Religious School Enrollment in Pakistan: A Look at the Data


By Tahir Andrabi, Jishnu Das, Asim Ijaz Khwaja and Tristan Zajonc
Working Paper Number:RWP05-024
Submitted: 03/03/2005

Abstract
Bold assertions have been made in policy reports and popular articles on the high and increasing enrollment in Pakistani religious schools, commonly known as madrassas. Given the importance placed on the subject by policy makers in Pakistan and those internationally, it is troubling that none of the reports and articles reviewed based their analysis on publicly available data or established statistical methodologies. This paper uses published data sources and a census of schooling choice to show that existing estimates are inflated by an order of magnitude.

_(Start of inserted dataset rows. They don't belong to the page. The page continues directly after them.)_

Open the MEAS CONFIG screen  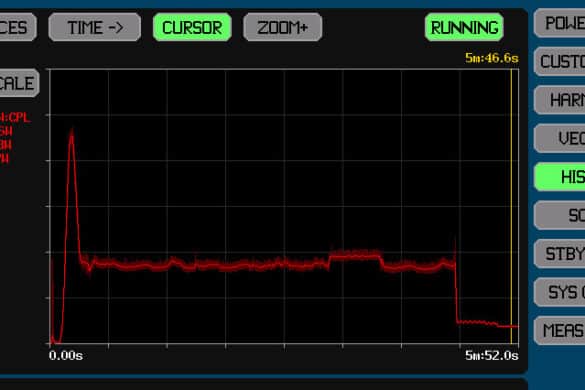(x=560, y=331)
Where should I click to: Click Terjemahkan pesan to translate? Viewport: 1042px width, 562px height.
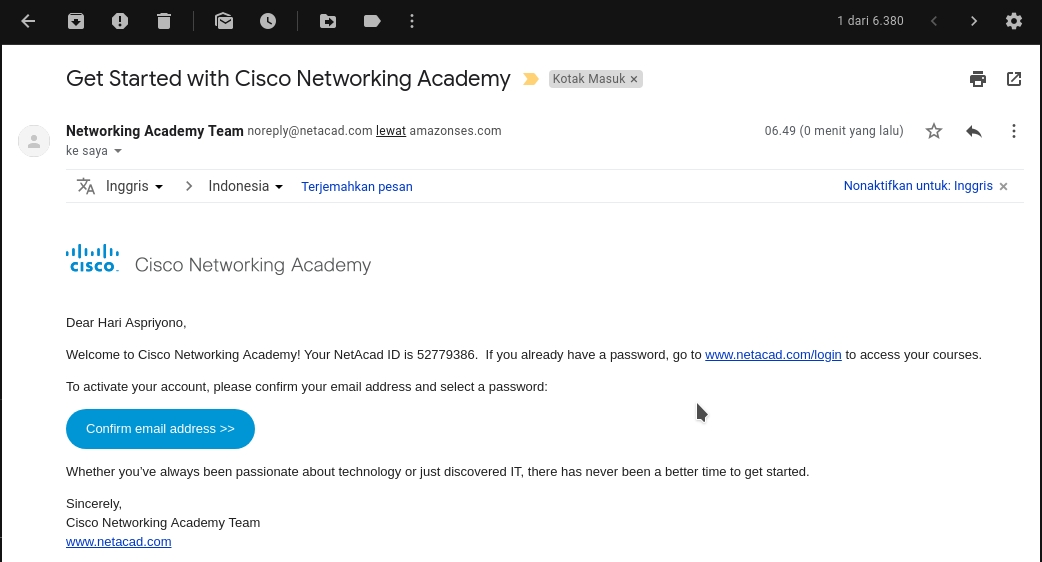[x=357, y=186]
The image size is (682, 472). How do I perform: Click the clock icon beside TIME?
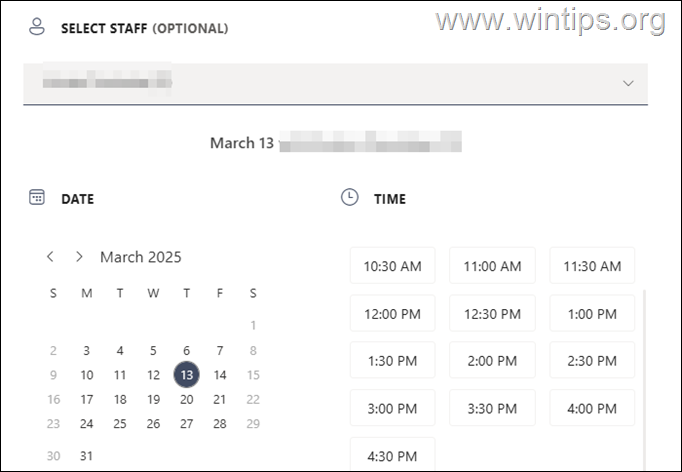[x=349, y=198]
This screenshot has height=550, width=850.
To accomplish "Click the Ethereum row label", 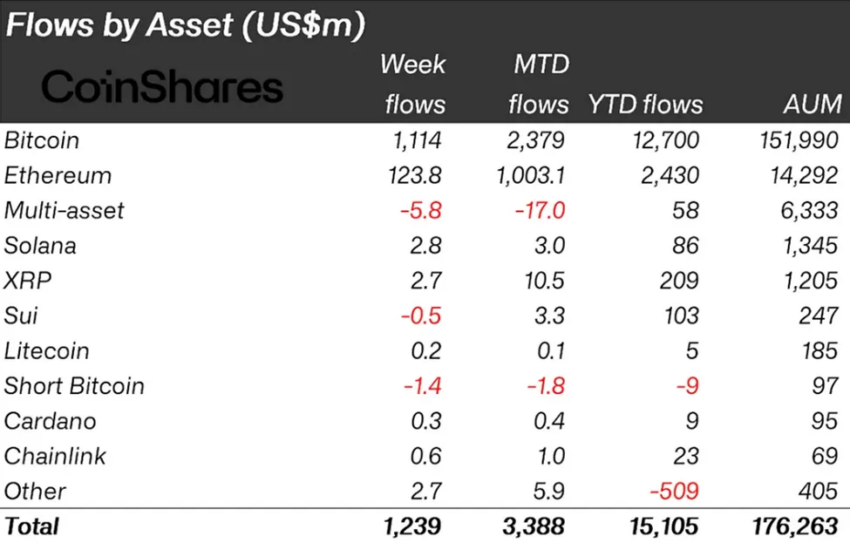I will point(58,176).
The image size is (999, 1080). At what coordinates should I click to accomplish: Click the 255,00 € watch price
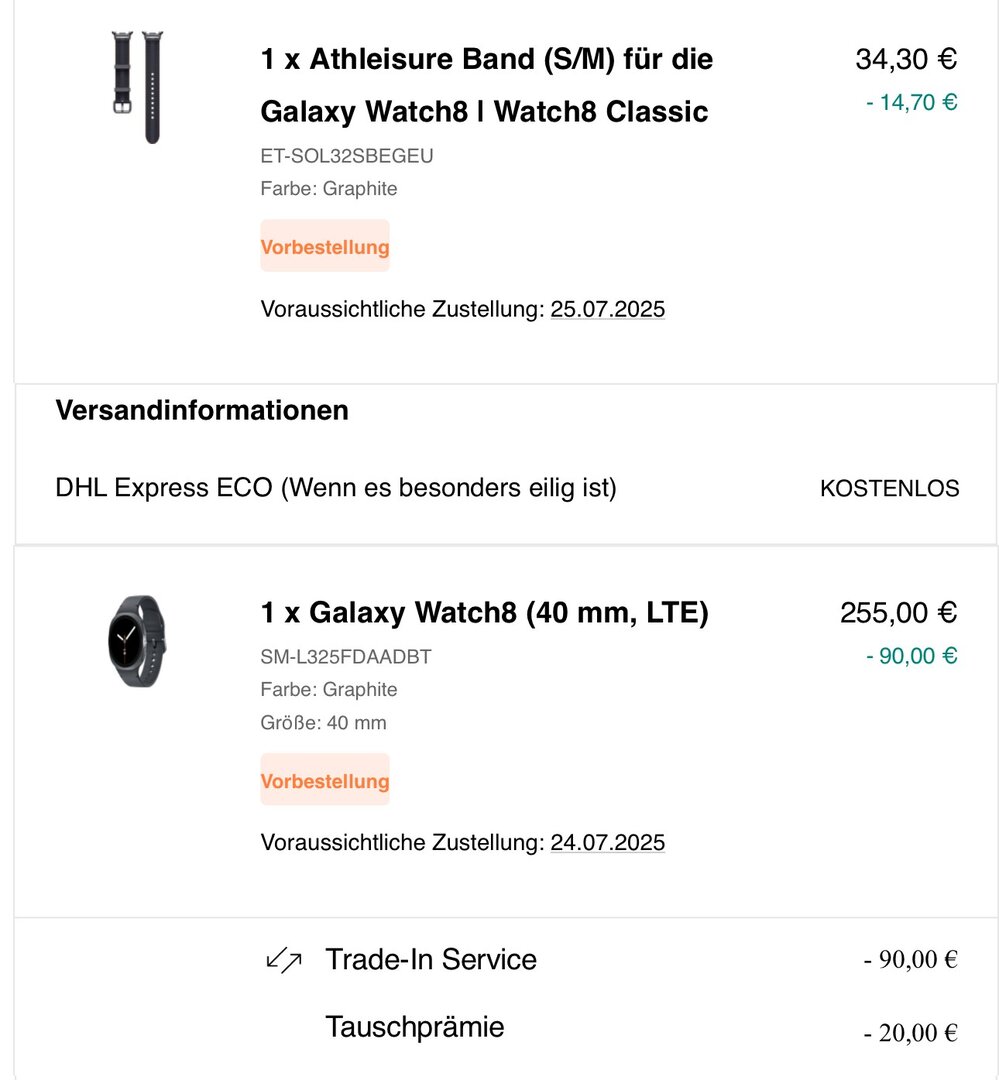(898, 612)
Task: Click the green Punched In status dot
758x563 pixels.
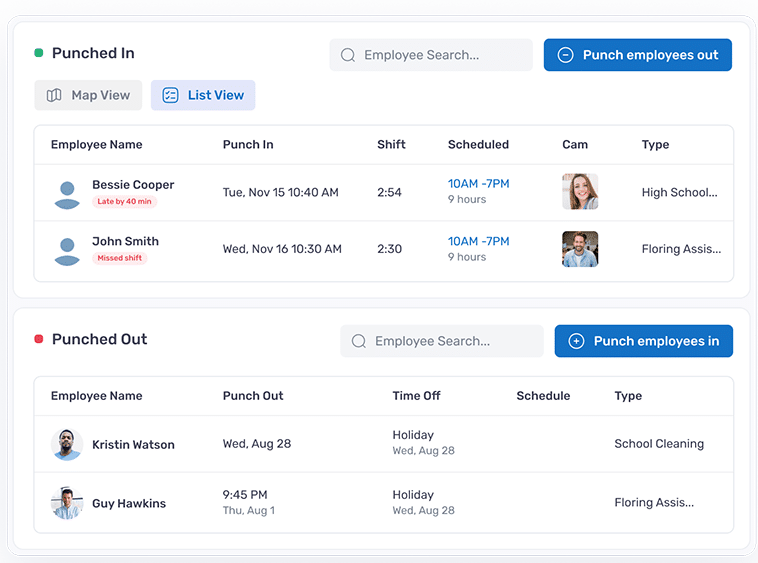Action: pyautogui.click(x=39, y=53)
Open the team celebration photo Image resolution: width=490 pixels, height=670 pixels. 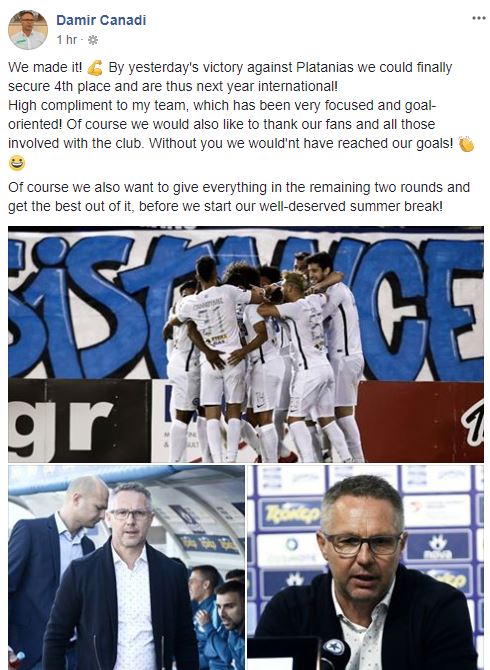(x=246, y=344)
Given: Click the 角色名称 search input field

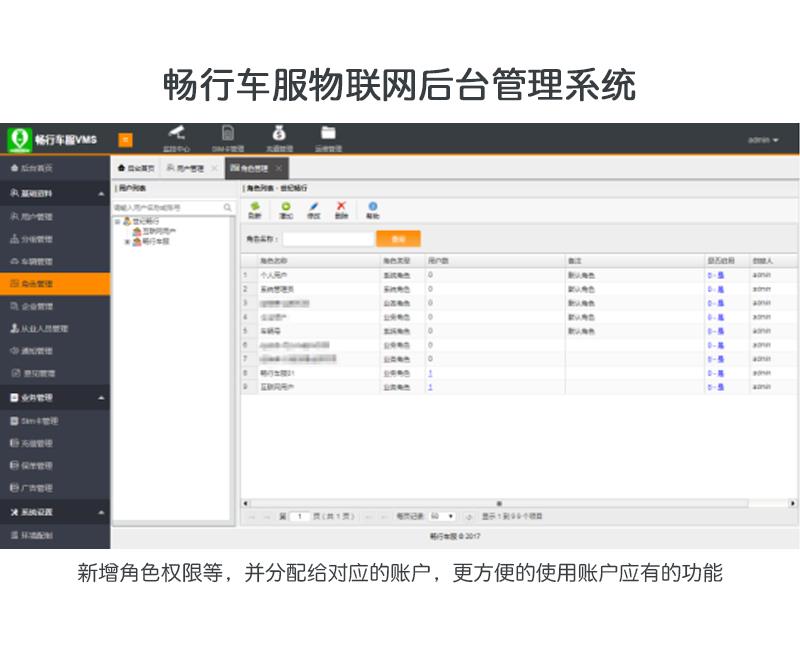Looking at the screenshot, I should tap(327, 240).
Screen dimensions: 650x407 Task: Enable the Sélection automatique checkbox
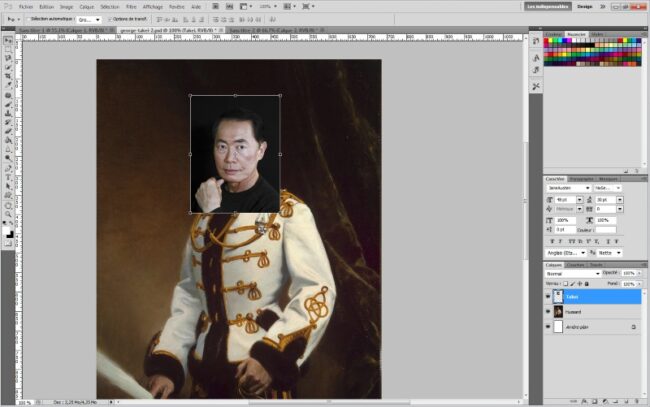click(x=27, y=19)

Madrassas account for less than 1 percent of all enrollment in the country and there is no evidence of a dramatic increase in recent years. The educational landscape in Pakistan has changed substantially in the last decade, but this is due to an explosion of private schools, an important fact that has been left out of the debate on Pakistani education. Moreover, when we look at school choice, we find that no one explanation fits the data. While most existing theories of madrassa enrollment are based on household attributes (for instance, a preference for religious schooling or the household’s access to other schooling options) the data show that among households with at least one child enrolled in a madrassa, 75 percent send their second (and/or third) child to a public or private school or both. Widely promoted theories simply do not explain this substantial variation within households.